═════ Page ═════

As a result, he says, efforts to
root them out, by closing mosques and the like, haven’t worked. And they won’t because this isn’t a local
problem: it is a regional or even countrywide one. But in the near term, “the Siberian region
will be shaken by ‘the Islamic factory’ and shaken very seriously.”
In some parts of the north, the FSB
officer says, up to 80 percent of the magistrates are now of Muslim
nationality; and none of them can be counted on to enforce the law in a serious
way. The Russians and Russian speakers who had occupied these posts have now
fled to other, neighboring regions.
Islamist radicals in his telling are
focusing on those industries and centers which they can exploit to attract more
of their fellow Muslims and build power centers. Asked if he favored going back to ethnic
quotas in these institutions, the KGB officer said that he “doesn’t know and
doesn’t have any algorithm to suggest.”
Tyumen religious specialist Viktor
Petrov adds that some of the Islamists are already calculating where they can
blow up pipelines to inflict maximum punishment on the Russian state. And he
showed Steshin a map he has prepared on “the expansion of religious Islamist
extremists in Siberia.”
First, Petrov says, “Sufis, who
profess traditional Islam, arrived, settled, strengthened their positions and
found common group with Siberians” and even set up graves of Sufi sheikhs as
pilgrimage sites. “But this was our
Islam, ‘native,’ Tatar.” But it was succeeded by others, Wahhabis and other
radicals who began talking about a Tyumen or even Siberian khalifate.
Local and regional officials
understand the threat, he continues, and have adopted a law limiting missionary
activity. But in his view, this is far from enough given the radical goals of
the Islamists in the Russian North and the rapid influx of people from Central
Asia and the Caucasus into that region.

═════ Data segment ═════

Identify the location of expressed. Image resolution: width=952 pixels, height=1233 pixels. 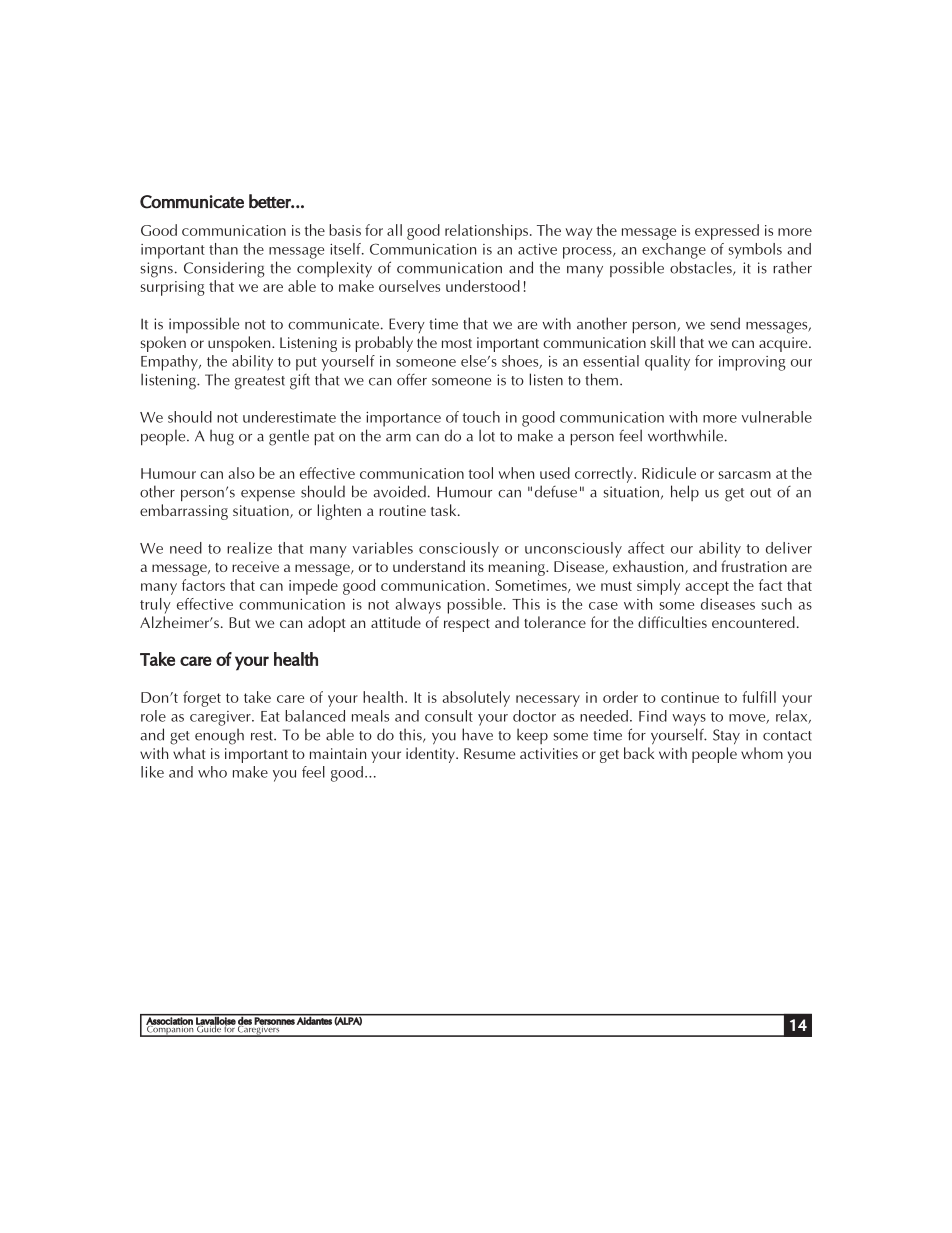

═════

# [Work instructions]
**1.** Write out the Siberia excerpt from "Local and regional" up to and including "into that region.".
**2.** In the Siberia excerpt, what kind of law have local and regional officials adopted?
Work from the Siberia excerpt alone and leave the data aside.

# [Task-by-task answers]
**1.**
Local and regional officials
understand the threat, he continues, and have adopted a law limiting missionary
activity. But in his view, this is far from enough given the radical goals of
the Islamists in the Russian North and the rapid influx of people from Central
Asia and the Caucasus into that region.

**2.** A law limiting missionary activity.